Excerpts from a dataset
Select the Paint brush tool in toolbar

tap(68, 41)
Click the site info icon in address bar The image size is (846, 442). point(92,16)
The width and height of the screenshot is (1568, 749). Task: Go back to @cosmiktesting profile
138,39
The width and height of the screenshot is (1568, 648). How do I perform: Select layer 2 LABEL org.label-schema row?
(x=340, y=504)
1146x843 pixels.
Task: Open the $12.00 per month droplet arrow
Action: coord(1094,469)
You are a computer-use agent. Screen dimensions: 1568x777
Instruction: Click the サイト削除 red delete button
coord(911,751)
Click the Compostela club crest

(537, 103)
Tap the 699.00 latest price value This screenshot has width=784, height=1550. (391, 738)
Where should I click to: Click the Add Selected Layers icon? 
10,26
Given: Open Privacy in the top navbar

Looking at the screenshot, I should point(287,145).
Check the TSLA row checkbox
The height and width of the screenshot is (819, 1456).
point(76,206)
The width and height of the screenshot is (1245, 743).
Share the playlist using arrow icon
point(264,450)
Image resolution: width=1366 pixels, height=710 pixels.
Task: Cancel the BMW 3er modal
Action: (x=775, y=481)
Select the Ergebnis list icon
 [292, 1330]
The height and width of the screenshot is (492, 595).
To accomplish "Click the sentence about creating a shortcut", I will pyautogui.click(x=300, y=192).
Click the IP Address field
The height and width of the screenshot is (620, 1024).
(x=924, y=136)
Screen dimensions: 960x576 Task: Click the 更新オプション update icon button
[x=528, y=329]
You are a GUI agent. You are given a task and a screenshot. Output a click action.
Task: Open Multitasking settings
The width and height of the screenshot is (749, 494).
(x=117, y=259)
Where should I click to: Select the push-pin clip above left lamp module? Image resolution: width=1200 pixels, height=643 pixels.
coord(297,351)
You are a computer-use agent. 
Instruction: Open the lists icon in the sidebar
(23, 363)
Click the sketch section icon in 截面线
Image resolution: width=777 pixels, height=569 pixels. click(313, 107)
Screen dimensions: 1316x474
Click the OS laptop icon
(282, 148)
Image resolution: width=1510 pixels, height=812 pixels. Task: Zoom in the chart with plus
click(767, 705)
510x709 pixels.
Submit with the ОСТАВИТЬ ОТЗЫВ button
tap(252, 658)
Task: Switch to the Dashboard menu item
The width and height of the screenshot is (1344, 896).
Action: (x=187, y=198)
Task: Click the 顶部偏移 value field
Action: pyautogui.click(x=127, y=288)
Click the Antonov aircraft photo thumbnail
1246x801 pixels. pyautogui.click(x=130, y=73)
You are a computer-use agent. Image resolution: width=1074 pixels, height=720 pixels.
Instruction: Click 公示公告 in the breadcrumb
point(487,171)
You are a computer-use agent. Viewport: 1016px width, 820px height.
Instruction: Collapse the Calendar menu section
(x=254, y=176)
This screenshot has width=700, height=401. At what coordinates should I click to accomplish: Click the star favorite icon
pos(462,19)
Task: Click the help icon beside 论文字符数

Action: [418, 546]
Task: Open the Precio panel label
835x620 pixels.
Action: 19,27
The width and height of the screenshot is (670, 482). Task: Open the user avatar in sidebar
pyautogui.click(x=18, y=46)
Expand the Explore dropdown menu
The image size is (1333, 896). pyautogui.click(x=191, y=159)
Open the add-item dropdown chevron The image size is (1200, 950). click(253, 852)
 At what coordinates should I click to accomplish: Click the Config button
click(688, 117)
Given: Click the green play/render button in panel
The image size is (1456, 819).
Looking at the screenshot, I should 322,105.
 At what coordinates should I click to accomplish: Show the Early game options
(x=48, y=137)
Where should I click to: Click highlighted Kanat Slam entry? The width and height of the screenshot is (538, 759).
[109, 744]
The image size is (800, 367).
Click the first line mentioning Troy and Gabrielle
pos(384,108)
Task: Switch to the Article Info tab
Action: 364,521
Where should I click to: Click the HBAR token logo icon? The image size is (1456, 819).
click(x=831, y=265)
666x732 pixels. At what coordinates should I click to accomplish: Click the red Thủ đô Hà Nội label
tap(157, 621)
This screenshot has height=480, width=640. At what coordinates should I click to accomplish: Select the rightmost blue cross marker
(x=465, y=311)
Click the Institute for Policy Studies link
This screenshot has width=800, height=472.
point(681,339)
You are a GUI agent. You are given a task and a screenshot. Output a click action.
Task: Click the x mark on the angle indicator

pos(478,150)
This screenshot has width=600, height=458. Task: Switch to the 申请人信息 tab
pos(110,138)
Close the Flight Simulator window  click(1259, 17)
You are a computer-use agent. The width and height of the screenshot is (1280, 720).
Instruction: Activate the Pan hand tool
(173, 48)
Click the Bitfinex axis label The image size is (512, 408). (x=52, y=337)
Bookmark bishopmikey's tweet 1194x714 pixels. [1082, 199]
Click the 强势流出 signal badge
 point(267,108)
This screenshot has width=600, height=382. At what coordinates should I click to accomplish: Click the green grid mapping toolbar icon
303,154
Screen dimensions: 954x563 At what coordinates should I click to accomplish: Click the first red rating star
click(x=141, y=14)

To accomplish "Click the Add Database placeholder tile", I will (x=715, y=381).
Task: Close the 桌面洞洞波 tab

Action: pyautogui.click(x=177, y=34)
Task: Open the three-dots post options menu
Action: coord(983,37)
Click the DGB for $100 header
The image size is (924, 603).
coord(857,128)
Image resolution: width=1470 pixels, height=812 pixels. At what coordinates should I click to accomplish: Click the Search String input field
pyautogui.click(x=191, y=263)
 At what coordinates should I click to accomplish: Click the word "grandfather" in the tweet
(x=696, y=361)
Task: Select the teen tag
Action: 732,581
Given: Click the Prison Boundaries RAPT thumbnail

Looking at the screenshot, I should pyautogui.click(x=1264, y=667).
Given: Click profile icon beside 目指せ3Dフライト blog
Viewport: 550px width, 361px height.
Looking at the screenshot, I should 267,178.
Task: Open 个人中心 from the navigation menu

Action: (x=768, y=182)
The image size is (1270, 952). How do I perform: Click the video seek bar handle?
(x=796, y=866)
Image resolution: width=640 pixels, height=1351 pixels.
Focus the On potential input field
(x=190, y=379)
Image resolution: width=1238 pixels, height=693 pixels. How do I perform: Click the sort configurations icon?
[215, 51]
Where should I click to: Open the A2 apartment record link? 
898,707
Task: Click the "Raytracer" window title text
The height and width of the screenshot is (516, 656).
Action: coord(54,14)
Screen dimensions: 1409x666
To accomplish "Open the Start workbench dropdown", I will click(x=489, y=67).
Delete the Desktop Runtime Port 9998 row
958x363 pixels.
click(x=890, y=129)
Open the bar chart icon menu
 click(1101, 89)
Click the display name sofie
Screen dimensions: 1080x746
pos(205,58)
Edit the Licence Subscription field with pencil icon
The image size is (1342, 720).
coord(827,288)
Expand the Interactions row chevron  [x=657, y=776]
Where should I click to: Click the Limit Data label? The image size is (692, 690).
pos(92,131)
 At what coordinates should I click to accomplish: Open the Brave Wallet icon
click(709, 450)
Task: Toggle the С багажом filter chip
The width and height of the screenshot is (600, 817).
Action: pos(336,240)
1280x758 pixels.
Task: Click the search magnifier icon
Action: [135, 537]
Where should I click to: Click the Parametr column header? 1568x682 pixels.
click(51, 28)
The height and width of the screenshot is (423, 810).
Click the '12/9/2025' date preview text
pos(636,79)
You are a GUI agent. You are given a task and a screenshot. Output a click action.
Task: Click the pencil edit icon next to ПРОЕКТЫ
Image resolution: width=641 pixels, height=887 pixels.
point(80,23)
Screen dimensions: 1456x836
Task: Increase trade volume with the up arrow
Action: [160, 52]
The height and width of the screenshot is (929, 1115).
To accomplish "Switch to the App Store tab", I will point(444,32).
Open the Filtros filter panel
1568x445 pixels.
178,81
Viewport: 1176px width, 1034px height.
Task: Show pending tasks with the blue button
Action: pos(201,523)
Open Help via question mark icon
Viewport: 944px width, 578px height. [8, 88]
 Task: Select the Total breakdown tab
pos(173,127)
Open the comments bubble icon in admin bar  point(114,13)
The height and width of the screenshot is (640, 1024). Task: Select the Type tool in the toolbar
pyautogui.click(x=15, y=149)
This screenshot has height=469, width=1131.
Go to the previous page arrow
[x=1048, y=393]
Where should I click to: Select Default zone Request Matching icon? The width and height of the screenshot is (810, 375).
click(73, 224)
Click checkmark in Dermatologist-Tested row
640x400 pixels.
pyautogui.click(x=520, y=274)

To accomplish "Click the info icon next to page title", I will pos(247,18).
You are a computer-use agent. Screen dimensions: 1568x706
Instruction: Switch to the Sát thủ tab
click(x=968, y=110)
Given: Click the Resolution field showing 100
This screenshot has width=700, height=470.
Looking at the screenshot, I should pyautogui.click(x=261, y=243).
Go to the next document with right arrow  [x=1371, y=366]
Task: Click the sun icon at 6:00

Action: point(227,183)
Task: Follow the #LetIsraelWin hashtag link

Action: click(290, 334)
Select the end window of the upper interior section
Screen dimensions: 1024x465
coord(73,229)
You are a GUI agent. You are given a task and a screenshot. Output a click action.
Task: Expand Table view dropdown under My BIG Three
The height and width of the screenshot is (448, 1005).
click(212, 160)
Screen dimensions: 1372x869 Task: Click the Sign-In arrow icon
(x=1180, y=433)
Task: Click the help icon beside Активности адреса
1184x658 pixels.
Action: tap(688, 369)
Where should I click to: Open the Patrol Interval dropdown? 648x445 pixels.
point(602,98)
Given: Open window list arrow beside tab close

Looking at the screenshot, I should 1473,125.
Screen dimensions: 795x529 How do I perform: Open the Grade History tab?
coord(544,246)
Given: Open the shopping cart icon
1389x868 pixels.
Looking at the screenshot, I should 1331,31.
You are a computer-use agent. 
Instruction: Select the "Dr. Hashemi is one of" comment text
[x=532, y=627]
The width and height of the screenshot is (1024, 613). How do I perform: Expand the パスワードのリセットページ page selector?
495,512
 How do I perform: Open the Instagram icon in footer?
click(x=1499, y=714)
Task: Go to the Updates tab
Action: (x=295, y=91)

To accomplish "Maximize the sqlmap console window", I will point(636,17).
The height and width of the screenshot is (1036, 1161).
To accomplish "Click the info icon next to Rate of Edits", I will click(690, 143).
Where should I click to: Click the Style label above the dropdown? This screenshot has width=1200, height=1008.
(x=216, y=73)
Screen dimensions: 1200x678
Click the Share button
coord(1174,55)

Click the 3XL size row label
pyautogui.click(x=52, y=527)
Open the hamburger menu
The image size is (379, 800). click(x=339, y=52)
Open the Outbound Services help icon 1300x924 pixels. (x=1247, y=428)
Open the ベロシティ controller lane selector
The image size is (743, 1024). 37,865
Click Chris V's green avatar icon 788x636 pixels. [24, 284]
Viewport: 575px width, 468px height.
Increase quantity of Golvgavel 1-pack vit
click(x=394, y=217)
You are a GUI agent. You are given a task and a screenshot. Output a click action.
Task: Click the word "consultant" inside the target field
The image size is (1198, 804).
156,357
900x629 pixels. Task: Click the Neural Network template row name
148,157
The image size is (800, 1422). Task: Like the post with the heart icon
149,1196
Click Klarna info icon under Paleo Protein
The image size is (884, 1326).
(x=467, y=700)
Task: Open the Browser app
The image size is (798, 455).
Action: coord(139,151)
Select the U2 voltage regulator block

◆ **Task description**
Wherever the word "title" turns up in a line of the entries above, copy that line.

◆ **Your solution**
Task: Click the "Raytracer" window title text
To accomplish "Click the info icon next to page title", I will pos(247,18).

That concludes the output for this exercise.